Tests and code review: Jean Mainguy and Claire Hoede.
3.3 Material ressources
None
3.4 Financial ressources
Projet SeqOccIn
4. Timeline
end of december 2019
5. Validation criteria
- A test option in the nextFlow allow to down-sample data ti verify that the workflow ended well.
- We want a functional test (synthetic data and output) that automatically check the region found and their coordinate on a set of genome.
- a) In silico PCR validation will be the taxonomic coverage and resolution of designed primers.
- b) Sequencing validation will be performed with get-plage.
6. Assessment and specification modification
February 14th 2020 Assessment:
-
Identification of universal bacterial genes with eggNOG
-
Identification of the universal genes in refseq genomes
-
Genes pairing and selection of pair meeting selection criteria are implemented in a nextFlow workflow.
-
Assessment of potential region taxonomical resolution
-
Primer design of the region Are in separated scripts.
We need now to switch to second project's phase so we decided not to add primer design component in the nextflow WF.
It remains some important issues that we will implement as soon as possible before end of March.
No need to change the resources of the project.
July 24th 2020 Assessment:
New feature have been implemented to be able to really finished this part:
- 16S gene and 16S-23S region identification have been added to the pipeline to be compared with other identified regions.
- Possibility to select and modify genome selections to run the pipeline.
- In silico PCR with ecoPCR have been launch on genomes and on expected targetted regions on extended refSeq selection.
- Taxonomic resolution based on a clustering approach.
- Taxonomic resolution computed on amplicons sequences predicted by ecoPCR.
This part should be finished on the 7th of September.
In parallel, bibliographic work have done on long read metagenomic whole genome, to prepare the second step.
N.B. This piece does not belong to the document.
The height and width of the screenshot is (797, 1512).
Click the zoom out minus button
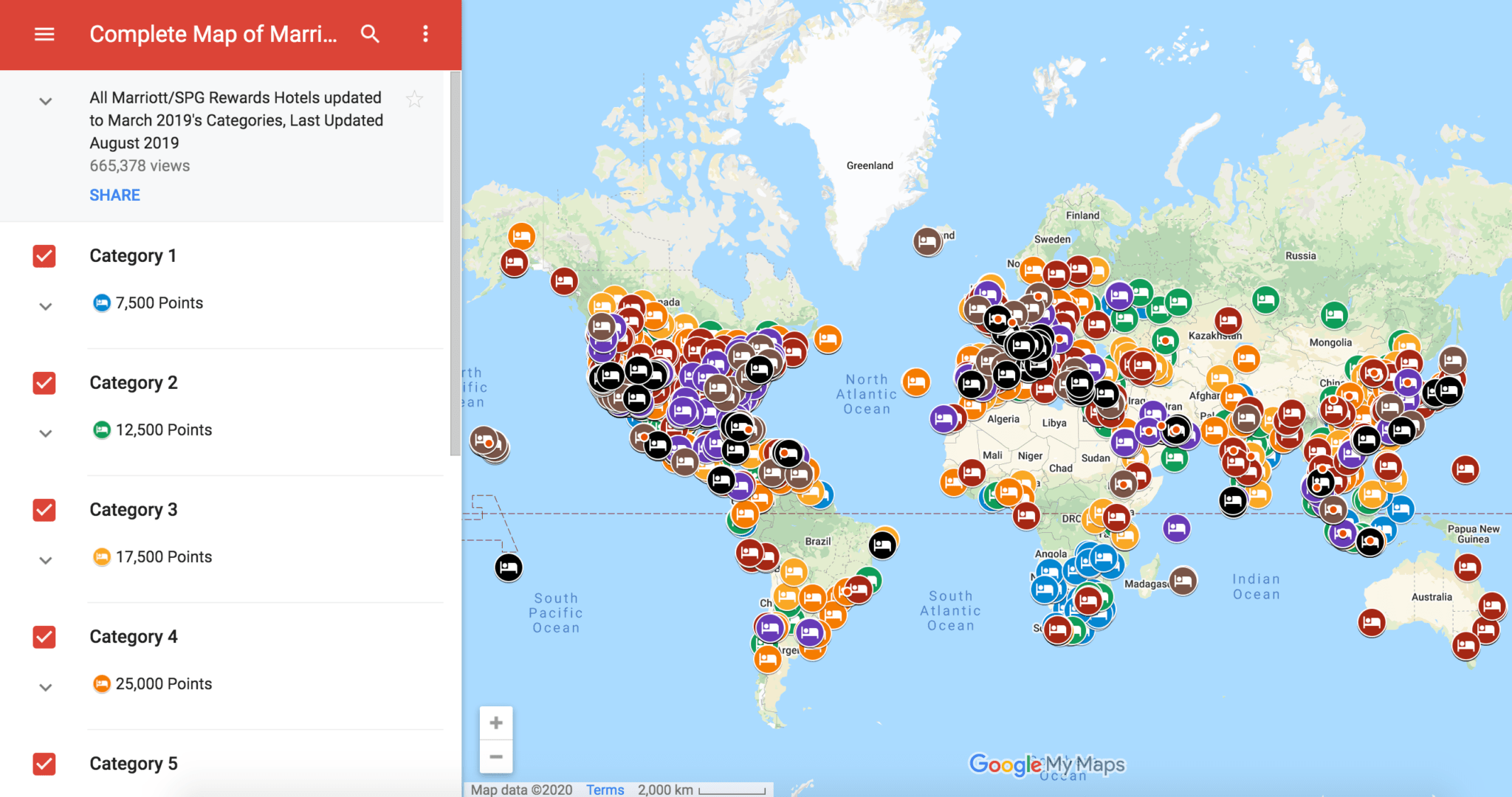click(496, 756)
And this work will continue along the phase 2 of the project.
No need to change the resources of the project.
September 24th 2020 Assessment:
The universal targets found by the workflow does not seem to work efficiently compare to 16S. A possible startegy to use the pipeline is to make it more flexible in order to identify potential targets in a range of different taxons. These taxons could be for example very high abundant genus found in the gut microbiome.
This part should be finished on the 18th of December 2020.
No need to change the resources of the project.
February 25th 2021 assessment:
Making the pipeline more flexible is not currently a priority and it will be done when time is available. We plan to apply this new strategy on different familly/class of interest of the Firmicutes phylum as a proof of concept.
This feature should be completed on July 2021.
No need to change the resources of the project.
July 29th 2021 assessment:
The analysis of metabarcoding Hifi data took a long time because the read error rate were higher than expected because of the polymerase.
Consequently, we are planing to complete this feature in January 2022.
No need to change the resources of the project.
April 20th 2022 assessment
We have finished the exploitation of 16S-23S. Now we know how to obtain the best result (protocol in wet lab and in bioinformatics part). For the moment we put aside the idea to design target and primers for a clad of interest or a species'list.